====== Material for the task

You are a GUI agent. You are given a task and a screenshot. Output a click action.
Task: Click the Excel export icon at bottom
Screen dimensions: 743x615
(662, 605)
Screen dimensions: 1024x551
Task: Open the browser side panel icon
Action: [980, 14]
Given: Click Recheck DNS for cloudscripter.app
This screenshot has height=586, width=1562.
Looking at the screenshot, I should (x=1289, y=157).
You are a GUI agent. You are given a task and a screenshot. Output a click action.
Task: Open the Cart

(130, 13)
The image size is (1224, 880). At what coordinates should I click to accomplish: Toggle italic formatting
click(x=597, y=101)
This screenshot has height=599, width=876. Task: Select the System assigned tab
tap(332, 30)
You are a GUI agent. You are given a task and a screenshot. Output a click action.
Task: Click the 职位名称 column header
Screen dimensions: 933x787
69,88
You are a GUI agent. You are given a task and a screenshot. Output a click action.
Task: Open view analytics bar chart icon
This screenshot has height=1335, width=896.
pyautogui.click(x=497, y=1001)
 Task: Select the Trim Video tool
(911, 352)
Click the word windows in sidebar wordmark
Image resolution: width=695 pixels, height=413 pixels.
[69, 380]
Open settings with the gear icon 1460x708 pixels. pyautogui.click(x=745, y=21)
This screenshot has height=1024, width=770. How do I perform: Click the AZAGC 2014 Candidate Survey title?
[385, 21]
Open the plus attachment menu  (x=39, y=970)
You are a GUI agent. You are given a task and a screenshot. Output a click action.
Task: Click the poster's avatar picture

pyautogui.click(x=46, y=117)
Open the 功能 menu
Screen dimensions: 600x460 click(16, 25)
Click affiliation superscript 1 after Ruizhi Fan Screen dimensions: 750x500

============

Action item: Write out the lines above from the one containing "Open the plus" through the last, exactly as they are.

Result of this exercise:
Open the plus attachment menu  (x=39, y=970)
You are a GUI agent. You are given a task and a screenshot. Output a click action.
Task: Click the poster's avatar picture

pyautogui.click(x=46, y=117)
Open the 功能 menu
Screen dimensions: 600x460 click(16, 25)
Click affiliation superscript 1 after Ruizhi Fan Screen dimensions: 750x500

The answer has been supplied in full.